** Exercise set **
1. Reproduce word for word the portion of the passage on hostile architecture between "Hostile architecture is" and "possibility of place-making.", inclusive.
2. Carry on the passage on hostile architecture, picking up after its final sentence.

** Source text **
::::::::

Hostile architecture is a design strategy that opposes the comfortable use of public amenities. Seating, ledges, and awnings are managed not through disciplinary institutions but through diffuse elements of control. This control is accomplished with intentionally uncomfortable design features. Hostile architecture targets vulnerable groups that rely on public amenities the most. Spikes, bars, uneven platforms, or lack of adequate space deter convenient and comfortable occupation, discouraging positive self-identification and the possibility of place-making.
Most city planning engages with space as static. This rigidity suggests planning engages in the construction of a certain type of space that can be considered good by ensuring particular forms of engagement. However, anyone who occupies public space knows that space is relational and emerges through interactions. Space is a mediator not a container, connecting users and those holding power over its production. Eventually, meaning appears and harmonizes as place.

::::::::

** Data provided **
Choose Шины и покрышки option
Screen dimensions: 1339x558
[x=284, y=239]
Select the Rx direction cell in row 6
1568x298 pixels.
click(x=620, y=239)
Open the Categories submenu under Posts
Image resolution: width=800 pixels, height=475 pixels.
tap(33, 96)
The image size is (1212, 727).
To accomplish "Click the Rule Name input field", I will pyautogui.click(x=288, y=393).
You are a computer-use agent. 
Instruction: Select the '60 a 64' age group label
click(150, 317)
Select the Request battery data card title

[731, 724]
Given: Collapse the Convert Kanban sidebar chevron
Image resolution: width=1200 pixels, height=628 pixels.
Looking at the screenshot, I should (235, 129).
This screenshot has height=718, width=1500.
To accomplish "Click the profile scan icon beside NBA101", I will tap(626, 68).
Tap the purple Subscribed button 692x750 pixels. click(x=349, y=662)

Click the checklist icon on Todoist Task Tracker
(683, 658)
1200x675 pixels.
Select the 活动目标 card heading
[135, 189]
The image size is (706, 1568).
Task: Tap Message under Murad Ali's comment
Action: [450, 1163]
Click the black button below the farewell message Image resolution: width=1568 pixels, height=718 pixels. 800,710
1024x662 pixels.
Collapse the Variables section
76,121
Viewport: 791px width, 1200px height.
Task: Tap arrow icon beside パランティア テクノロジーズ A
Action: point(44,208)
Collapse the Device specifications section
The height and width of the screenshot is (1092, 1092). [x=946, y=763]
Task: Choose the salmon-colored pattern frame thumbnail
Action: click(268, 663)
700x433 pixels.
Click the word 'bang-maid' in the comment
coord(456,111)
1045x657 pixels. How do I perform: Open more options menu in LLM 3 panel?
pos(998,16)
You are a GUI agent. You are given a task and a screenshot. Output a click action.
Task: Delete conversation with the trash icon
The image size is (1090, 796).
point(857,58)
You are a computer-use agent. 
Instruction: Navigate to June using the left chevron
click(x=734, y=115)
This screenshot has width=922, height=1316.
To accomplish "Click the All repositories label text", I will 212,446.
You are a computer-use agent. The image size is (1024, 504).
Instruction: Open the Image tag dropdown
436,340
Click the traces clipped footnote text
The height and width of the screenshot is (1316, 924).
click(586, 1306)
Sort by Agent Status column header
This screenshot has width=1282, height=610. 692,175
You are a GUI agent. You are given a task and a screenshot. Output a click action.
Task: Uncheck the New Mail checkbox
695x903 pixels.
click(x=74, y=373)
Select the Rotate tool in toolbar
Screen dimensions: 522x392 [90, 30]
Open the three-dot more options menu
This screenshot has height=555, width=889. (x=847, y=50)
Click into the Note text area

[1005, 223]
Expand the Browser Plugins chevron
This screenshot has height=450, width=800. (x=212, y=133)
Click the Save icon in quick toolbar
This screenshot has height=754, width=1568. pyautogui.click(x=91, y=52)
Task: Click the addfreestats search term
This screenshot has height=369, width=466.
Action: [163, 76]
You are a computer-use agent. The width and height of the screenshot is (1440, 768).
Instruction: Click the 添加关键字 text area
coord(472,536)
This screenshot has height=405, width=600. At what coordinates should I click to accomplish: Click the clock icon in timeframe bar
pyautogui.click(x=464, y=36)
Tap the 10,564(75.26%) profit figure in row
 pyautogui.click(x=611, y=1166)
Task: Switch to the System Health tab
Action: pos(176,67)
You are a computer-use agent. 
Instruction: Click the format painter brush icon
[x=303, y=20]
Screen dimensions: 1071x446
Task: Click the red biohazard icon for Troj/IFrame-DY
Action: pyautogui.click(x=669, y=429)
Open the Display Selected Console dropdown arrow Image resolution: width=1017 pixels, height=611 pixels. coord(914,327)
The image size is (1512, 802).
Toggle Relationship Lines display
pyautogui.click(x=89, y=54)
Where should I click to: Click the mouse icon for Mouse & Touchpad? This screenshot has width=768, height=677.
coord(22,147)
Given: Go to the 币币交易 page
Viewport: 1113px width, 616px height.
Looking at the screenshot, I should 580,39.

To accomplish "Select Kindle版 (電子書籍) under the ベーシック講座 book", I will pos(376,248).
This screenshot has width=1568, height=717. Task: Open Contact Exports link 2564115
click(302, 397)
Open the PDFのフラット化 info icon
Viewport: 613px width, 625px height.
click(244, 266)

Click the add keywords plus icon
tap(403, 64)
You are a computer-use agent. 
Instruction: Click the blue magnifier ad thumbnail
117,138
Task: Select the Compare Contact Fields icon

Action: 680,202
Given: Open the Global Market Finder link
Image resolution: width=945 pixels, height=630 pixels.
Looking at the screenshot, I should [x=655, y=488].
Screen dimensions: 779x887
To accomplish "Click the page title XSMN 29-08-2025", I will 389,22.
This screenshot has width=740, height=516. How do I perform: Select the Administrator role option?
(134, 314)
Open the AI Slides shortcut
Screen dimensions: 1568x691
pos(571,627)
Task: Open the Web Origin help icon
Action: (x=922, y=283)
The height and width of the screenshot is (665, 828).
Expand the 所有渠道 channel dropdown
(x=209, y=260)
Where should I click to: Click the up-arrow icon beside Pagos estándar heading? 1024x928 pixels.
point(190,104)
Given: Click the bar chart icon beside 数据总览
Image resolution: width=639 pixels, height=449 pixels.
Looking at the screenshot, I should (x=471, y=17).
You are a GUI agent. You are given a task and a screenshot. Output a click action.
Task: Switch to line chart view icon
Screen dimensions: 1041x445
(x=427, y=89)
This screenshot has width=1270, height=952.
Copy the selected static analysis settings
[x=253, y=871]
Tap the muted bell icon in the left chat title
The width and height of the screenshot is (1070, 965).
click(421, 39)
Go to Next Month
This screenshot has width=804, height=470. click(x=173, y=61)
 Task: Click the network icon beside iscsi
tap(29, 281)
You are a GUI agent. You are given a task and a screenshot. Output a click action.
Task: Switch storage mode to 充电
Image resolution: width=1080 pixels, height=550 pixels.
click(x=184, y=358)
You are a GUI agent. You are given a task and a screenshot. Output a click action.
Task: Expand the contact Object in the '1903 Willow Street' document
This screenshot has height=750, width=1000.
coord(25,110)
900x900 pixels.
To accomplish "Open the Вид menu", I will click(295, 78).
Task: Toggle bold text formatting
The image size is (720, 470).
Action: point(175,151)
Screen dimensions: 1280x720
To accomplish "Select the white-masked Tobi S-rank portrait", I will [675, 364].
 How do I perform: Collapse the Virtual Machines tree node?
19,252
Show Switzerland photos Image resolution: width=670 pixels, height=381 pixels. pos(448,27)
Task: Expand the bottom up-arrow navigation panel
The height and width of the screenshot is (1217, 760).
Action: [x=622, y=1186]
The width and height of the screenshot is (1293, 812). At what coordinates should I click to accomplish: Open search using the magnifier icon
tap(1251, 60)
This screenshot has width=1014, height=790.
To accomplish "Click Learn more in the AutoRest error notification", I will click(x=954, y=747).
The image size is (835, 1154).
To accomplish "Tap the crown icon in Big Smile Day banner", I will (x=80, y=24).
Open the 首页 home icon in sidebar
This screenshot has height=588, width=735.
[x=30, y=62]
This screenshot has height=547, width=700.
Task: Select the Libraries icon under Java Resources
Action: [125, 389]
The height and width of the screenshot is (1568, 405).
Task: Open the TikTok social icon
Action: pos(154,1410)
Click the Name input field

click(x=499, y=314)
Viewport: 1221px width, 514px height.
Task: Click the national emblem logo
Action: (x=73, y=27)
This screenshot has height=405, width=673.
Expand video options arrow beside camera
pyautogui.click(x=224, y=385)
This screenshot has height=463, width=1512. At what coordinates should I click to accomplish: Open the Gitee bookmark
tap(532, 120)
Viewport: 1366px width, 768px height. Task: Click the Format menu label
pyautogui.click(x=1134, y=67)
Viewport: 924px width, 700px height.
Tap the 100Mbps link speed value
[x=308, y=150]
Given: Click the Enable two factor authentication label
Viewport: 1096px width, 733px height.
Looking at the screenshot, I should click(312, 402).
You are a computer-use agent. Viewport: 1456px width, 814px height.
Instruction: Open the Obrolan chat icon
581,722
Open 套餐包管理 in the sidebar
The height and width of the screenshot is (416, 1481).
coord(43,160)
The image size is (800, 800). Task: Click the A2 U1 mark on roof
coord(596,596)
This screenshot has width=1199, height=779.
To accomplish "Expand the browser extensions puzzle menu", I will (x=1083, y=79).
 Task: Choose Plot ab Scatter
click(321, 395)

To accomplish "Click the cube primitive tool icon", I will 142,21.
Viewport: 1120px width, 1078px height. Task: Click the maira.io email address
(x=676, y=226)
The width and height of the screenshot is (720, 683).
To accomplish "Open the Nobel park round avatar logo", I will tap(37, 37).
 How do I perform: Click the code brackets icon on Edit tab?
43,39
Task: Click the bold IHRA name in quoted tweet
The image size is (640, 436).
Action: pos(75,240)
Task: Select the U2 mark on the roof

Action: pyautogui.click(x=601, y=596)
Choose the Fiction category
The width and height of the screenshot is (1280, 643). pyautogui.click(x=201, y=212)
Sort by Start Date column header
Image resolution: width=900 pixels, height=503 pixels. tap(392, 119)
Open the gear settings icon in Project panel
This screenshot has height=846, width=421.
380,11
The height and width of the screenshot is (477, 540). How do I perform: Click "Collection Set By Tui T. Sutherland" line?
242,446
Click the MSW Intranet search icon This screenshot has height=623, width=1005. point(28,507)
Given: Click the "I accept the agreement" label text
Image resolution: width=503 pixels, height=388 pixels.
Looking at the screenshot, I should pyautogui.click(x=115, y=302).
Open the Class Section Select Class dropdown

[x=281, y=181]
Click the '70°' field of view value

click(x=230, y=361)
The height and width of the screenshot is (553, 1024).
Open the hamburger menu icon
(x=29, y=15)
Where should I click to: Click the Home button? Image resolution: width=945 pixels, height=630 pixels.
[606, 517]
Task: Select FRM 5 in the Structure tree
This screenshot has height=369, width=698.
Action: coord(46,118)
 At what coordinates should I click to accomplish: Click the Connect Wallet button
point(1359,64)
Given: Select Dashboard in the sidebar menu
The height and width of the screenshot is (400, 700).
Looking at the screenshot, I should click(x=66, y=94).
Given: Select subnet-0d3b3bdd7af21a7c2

::::::::

** Answer list **
1.
Hostile architecture is a design strategy that opposes the comfortable use of public amenities. Seating, ledges, and awnings are managed not through disciplinary institutions but through diffuse elements of control. This control is accomplished with intentionally uncomfortable design features. Hostile architecture targets vulnerable groups that rely on public amenities the most. Spikes, bars, uneven platforms, or lack of adequate space deter convenient and comfortable occupation, discouraging positive self-identification and the possibility of place-making.

2.
For this exhibition, Phat Le and Benjamin de Boer reflect on the possibility of hospitality in urban space by performing interventions on hostile architecture, using concrete to level uneven surfaces and cover spikes. Spaces such as walkways, ledges, parkettes, and plazas that are impacted by hostile architecture are perfect areas for engaging in intervention. These actions bring conscious attention to the groups occupying these spaces, as well as the programs set against occupation. Performative actions change the perception of the programs set in place, and the programs themselves, as behavioural rules are modified through public participation. This loose playful construction of informal programming promotes self-identification.
These interventions will be left in public space. Traces of these interventions will be displayed within the gallery. These traces will take the form of straight photographic documentation and material restaging of the concrete modifications.
A panel conversation Alexis Venerus, Benjamin de Boer, Phat Le and Cara Chellew will take place on Saturday, January 25 from 2–4pm.